● **Task brief**: Convert the items, starting at the first line and ending at the line containing "This screenshot has", into a numbered list, leaving out any blank lines.

(Saved entries)
= = =

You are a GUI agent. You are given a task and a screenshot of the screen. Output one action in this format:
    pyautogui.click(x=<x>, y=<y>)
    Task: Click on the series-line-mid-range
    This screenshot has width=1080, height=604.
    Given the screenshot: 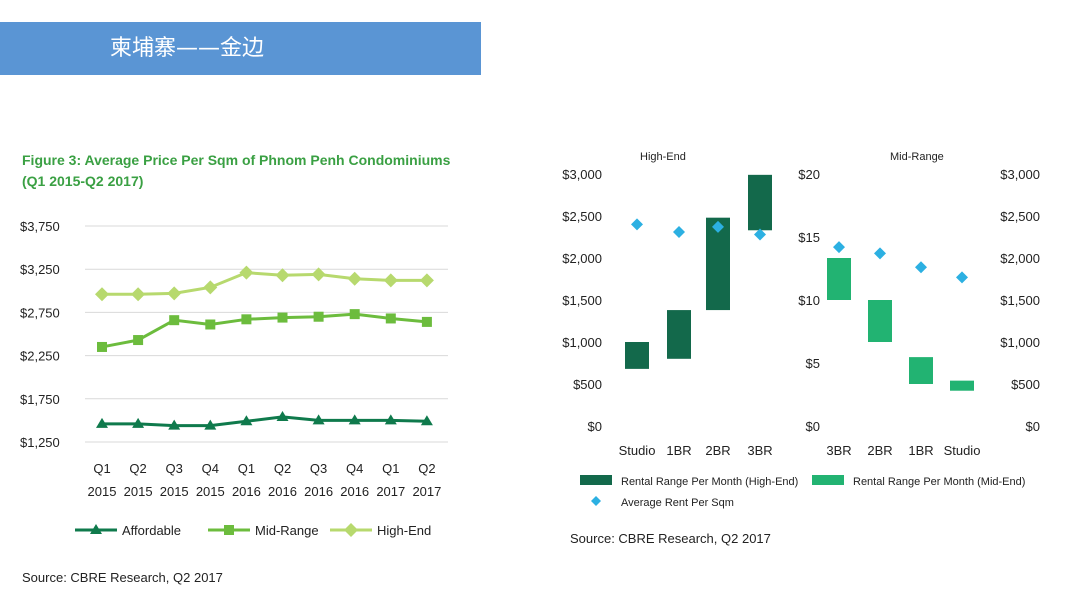 What is the action you would take?
    pyautogui.click(x=264, y=330)
    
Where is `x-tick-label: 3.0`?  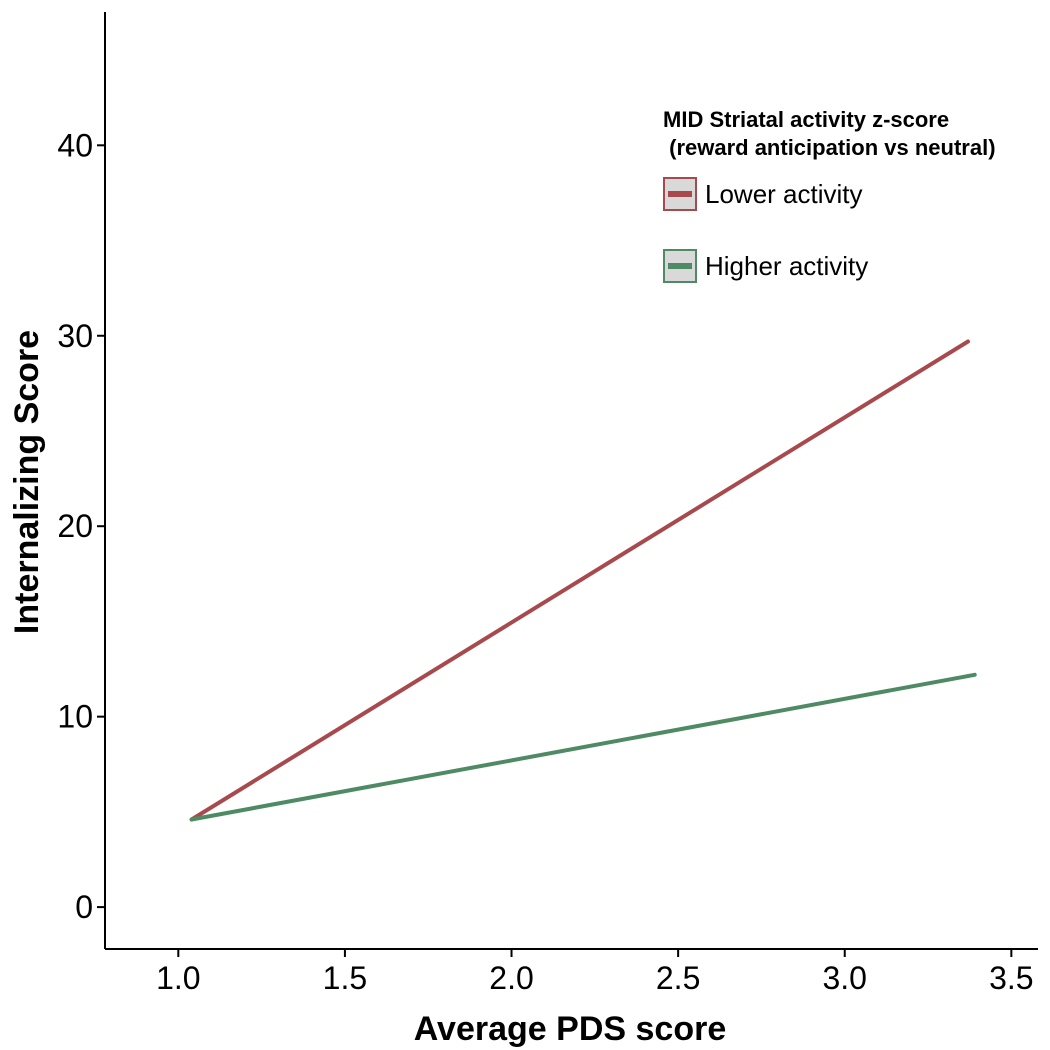 x-tick-label: 3.0 is located at coordinates (844, 978).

= = =

● **Response area**:
1. You are a GUI agent. You are given a task and a screenshot of the screen. Output one action in this format:
2.     pyautogui.click(x=<x>, y=<y>)
3.     Task: Click on the series-line-mid-range
4.     This screenshot has width=1080, height=604.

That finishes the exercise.